Kubernetes for Database Engineers: A Practical Guide

As someone who spent years managing databases on bare metal and VMs before transitioning to Kubernetes, I've seen both sides. Here's what database engineers need to know about K8s.

Why Databases on Kubernetes?

The industry is moving toward running stateful workloads on Kubernetes. The benefits are real:

  • Consistent deployment across environments
  • Self-healing with automated failover
  • Resource efficiency through bin-packing
  • Declarative configuration as code

The Gotchas

Storage Classes Matter

Not all storage is created equal. For databases, you need:

apiVersion: storage.k8s.io/v1
kind: StorageClass
metadata:
  name: fast-ssd
provisioner: disk.csi.azure.com
parameters:
  skuName: Premium_LRS
  cachingMode: None  # Critical for databases
allowVolumeExpansion: true

Pod Disruption Budgets

Always set PDBs for your database pods.
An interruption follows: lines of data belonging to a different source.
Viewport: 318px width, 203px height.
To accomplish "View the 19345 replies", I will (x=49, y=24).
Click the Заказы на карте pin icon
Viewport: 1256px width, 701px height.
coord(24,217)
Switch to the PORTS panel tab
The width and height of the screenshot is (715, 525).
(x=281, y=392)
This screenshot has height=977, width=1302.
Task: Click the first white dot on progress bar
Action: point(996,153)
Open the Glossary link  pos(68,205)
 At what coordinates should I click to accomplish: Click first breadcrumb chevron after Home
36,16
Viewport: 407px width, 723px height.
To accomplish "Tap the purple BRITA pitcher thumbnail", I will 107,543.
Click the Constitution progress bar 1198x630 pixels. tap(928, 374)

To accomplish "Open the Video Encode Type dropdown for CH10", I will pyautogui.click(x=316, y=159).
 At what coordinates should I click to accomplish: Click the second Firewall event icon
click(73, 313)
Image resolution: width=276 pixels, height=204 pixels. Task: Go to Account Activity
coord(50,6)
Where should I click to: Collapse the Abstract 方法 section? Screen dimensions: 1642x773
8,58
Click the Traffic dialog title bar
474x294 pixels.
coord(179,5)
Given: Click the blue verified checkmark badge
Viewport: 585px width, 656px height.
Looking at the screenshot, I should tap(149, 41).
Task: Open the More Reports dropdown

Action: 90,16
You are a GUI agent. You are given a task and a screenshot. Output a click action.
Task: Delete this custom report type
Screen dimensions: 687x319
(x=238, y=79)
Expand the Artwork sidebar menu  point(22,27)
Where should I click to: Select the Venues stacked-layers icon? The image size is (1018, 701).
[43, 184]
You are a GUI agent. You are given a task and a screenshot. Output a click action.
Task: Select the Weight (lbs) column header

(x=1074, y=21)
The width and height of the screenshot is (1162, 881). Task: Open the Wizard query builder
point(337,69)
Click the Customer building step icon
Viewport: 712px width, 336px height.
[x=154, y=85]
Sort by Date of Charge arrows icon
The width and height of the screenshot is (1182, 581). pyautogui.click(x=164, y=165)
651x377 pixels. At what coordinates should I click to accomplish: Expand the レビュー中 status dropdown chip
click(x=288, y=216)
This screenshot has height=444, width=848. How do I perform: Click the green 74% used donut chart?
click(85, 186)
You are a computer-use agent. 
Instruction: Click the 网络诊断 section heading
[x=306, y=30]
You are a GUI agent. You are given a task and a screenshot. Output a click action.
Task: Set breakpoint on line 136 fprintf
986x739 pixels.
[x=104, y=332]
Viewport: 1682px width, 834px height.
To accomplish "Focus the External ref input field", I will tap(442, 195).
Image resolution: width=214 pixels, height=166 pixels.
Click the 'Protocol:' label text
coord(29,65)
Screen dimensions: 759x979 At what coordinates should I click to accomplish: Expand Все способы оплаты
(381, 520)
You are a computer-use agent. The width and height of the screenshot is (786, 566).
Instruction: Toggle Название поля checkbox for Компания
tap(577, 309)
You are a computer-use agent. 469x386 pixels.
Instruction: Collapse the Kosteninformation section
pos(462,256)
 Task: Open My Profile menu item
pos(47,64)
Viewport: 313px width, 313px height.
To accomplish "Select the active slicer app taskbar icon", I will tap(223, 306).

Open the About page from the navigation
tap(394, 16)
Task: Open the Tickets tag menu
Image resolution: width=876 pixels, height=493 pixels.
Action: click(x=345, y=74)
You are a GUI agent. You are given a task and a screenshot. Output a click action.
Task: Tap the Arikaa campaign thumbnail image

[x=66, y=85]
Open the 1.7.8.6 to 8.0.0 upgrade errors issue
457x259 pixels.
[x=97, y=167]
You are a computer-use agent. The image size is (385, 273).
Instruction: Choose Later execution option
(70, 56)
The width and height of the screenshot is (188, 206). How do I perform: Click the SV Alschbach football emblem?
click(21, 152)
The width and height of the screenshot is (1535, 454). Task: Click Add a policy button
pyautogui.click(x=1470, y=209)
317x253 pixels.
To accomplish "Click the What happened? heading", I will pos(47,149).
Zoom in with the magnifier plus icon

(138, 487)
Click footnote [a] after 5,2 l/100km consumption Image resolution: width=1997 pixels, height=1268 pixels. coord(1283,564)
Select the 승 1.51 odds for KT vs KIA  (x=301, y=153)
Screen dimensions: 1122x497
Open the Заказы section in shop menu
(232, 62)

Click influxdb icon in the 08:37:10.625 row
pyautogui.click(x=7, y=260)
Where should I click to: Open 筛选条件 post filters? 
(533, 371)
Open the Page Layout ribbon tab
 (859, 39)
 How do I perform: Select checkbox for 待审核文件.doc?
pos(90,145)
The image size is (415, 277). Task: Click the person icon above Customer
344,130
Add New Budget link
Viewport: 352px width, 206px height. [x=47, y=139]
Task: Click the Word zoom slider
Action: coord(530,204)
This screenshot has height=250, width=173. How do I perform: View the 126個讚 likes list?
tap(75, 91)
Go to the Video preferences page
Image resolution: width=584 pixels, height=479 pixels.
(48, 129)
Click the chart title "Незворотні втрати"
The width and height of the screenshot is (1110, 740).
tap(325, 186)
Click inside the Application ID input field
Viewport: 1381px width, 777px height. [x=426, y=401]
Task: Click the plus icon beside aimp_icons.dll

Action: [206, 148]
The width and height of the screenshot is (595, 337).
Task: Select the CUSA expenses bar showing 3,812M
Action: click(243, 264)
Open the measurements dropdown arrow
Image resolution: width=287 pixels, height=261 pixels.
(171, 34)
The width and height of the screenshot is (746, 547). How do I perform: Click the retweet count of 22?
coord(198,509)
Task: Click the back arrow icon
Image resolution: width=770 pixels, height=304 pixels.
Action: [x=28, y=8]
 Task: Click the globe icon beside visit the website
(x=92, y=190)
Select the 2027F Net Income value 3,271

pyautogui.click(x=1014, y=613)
Without them, a node drain can take down your entire cluster:

apiVersion: policy/v1
kind: PodDisruptionBudget
metadata:
  name: cassandra-pdb
spec:
  minAvailable: 2
  selector:
    matchLabels:
      app: cassandra

Lessons from the Field

After managing Cassandra, DSE, and various databases on K8s, my top advice:

  • Use operators — don't reinvent lifecycle management
  • Monitor storage IOPS — it's usually the bottleneck
  • Test failure scenarios — kill pods, drain nodes, simulate network partitions
  • Keep backups external — don't rely solely on PVs

The CKA certification gave me the foundation, but production experience taught me the nuances.